According to local entertainment newspaper The Georgia Straight's reader's poll, The Keefer Bar in Chinatown was rated the best bar in town. Libations created with assorted Chinese ingredients, perfect for that area and the longstanding Chinese influence on our city.  The British Columbia Liquor Board publishes a magazine every season called Taste, highlighting some of their new or more esoteric products and always featuring a bar star and list of cocktails and edibles to accompany them. This fall's bar star was Gez McAlpine. Just as I go to restaurants a few times a year to sample the latest creations of the city's most innovative chefs, I seek out similar creativity in its beverage creators.
When my international bar star cousin David Wolowidnyk made one of his frequent TV appearances touting the wonders of Maraschino Liqueur, particularly in the old cocktail The Last Word, I decided to discover whether The Keefer Bar could make that drink. Although it was a cold, rainy night at the end of November, I figured the bar would be packed, considering its vast popularity. Instead, my friend and I were 2 of only 3 patrons in the place the whole 2 hours we were there. Odd.

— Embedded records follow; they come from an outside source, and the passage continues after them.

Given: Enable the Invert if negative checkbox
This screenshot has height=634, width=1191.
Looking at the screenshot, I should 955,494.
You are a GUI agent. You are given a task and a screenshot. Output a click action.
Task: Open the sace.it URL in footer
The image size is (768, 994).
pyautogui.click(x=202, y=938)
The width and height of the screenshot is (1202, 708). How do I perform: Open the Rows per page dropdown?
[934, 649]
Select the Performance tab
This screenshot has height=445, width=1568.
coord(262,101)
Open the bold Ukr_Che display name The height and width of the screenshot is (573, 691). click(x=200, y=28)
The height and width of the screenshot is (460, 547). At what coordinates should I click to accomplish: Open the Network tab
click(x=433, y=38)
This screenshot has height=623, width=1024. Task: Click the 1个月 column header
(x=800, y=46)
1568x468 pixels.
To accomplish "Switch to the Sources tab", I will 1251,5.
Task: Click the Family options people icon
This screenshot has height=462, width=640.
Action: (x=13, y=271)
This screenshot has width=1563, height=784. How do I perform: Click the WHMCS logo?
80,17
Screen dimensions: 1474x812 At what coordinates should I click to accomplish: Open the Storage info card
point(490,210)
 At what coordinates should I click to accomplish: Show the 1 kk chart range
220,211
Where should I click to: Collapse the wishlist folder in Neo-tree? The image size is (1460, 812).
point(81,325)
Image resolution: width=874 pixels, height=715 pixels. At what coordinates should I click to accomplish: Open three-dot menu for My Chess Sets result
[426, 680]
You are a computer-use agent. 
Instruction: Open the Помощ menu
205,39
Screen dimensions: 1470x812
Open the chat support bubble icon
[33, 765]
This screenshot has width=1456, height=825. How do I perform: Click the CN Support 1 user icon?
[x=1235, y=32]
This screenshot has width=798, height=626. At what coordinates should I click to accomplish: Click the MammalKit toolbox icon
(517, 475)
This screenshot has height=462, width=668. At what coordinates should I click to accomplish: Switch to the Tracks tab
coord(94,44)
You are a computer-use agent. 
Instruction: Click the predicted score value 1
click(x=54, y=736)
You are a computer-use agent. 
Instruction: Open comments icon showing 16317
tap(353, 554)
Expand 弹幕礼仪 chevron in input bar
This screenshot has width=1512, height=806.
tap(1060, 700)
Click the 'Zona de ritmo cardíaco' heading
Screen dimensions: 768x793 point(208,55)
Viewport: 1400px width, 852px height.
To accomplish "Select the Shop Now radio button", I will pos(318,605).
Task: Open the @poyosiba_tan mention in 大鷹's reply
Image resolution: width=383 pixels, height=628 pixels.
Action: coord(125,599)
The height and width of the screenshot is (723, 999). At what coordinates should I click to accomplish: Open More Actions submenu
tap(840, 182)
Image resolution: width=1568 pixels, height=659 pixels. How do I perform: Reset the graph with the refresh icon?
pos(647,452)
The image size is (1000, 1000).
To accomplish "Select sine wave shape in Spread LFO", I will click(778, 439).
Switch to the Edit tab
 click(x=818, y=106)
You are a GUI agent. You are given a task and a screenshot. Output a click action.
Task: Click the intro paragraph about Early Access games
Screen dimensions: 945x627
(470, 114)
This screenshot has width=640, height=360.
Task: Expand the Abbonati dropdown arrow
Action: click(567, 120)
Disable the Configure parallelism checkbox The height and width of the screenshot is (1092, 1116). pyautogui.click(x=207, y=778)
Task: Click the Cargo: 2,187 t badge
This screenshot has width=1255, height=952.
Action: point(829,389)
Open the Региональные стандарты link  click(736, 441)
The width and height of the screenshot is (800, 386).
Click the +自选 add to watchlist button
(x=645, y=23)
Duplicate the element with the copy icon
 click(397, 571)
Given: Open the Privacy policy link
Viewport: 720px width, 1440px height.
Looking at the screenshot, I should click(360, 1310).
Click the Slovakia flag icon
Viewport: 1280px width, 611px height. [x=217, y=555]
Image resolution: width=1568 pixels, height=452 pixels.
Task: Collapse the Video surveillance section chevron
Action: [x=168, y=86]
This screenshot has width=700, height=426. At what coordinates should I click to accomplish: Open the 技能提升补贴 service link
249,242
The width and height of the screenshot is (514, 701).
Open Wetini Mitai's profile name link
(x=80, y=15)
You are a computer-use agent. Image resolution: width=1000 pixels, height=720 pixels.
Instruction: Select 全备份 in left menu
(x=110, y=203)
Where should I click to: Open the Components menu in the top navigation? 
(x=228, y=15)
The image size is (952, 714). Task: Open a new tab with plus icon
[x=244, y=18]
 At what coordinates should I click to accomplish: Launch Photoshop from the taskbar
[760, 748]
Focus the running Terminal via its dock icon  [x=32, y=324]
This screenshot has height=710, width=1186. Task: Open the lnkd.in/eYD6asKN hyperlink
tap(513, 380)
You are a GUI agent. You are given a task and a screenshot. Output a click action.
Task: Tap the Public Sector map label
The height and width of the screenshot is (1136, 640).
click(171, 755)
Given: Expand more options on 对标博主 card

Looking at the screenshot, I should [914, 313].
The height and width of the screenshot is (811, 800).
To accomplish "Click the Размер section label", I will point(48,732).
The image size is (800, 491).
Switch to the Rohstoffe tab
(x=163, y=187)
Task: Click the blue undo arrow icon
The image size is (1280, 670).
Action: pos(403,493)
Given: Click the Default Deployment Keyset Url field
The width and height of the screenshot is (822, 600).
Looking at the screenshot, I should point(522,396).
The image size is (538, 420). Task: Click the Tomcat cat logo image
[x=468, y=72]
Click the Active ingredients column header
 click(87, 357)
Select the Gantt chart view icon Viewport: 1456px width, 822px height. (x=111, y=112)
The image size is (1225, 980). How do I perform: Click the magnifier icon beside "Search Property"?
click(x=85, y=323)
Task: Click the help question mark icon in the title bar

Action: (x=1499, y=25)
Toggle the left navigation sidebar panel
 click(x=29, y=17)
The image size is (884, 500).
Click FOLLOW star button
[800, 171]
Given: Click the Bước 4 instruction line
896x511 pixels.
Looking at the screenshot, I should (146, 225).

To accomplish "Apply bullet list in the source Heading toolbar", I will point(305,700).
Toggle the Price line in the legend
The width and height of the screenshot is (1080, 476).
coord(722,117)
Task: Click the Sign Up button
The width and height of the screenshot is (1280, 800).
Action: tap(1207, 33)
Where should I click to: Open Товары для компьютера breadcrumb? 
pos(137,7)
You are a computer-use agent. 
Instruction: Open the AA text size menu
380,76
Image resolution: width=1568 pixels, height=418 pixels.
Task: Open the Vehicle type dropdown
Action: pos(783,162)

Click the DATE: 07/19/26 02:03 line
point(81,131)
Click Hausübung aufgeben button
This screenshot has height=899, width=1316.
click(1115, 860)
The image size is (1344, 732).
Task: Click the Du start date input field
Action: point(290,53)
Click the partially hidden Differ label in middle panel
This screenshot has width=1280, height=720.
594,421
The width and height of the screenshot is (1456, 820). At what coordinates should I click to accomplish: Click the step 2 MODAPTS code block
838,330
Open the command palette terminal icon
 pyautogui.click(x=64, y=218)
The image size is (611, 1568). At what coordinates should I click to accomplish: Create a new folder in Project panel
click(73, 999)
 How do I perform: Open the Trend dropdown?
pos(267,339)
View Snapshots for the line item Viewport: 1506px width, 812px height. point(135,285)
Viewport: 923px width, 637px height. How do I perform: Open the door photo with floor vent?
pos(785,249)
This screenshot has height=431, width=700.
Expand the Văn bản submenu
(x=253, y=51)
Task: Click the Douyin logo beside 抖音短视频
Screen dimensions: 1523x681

  Passion fruit is my favourite cocktail ingredient. David has always made remarkable passion fruit cocktails for me and the greatest cocktail I've ever had was the passion fruit drink at Twist restaurant in Vegas. Could the Keeferites come through with sufficient passion for my partisan palate?  I began with a cocktail from the menu called the Keefer 7S, featuring 3/4 oz dragonfruit infused gin, 1/2 oz lavender syrup, 1/2 oz lemon juice, topped with sparkling wine, served in a champagne flute rimmed with sugar spiced with birdseye chili mixed with crushed candied rose petals. That's a lot of work! But was it good? When I go to a bar for the first time, no matter how seriously its mixology, I always start with something from the menu: better to see what the bar serves the masses before getting all idiosyncratic and singularly creative. The woman who made the drink came by and asked how I liked it. Well, it's really good initially but then the cava takes over. I love cava, and pretty much all sparkling wine, but this cava drowned out the interplay of the other more delicate ingredients, I opined. "Oh, I'll fix that for you," she told me and promptly added more fruity vodka and then added more candied flowers to the rim. This time, the Keefer 7S was amazing.
  Gez wasn't in the bar that night, but backup bartender Jared Fontaine came through with his version of The Last Word, containing 1 oz dragonfruit infused gin, 1 oz maraschino liqueur, 1 oz vanilla infused green chartreuse, 1/2 of lime juice, 1/2 oz guava juice and 3 dashes of magnolia bark tincture. I realized I'd actually had The Last Word in 2008 in a restaurant that's long gone. This was far better.
  I asked what the most popular cocktail was and was served a rosemary gimlet, featuring 1 1/2 oz gin (what kind? I didn't ask. I like Tanqueray when I make a gin tonic but don't pretend to tell mixologists how  to do their jobs) and 1 1/2 oz rosemary/lime cordial, which is made from 1/2 lime juice and 1/2 rosemary syrup. I could easily understand its popularity.
  While drinking, we feasted on delicious peanut chicken skewers with homemade peanut sauce, Peking duck sliders (a bit too gamey for me), Lapsang Smoked Pork sliders, shrimp miso tacos and the Keefer pizza with chicken. I'd never enjoyed chicken on a pizza before, but there's a first time for everything. A very good preparation for my upcoming trip to Vegas.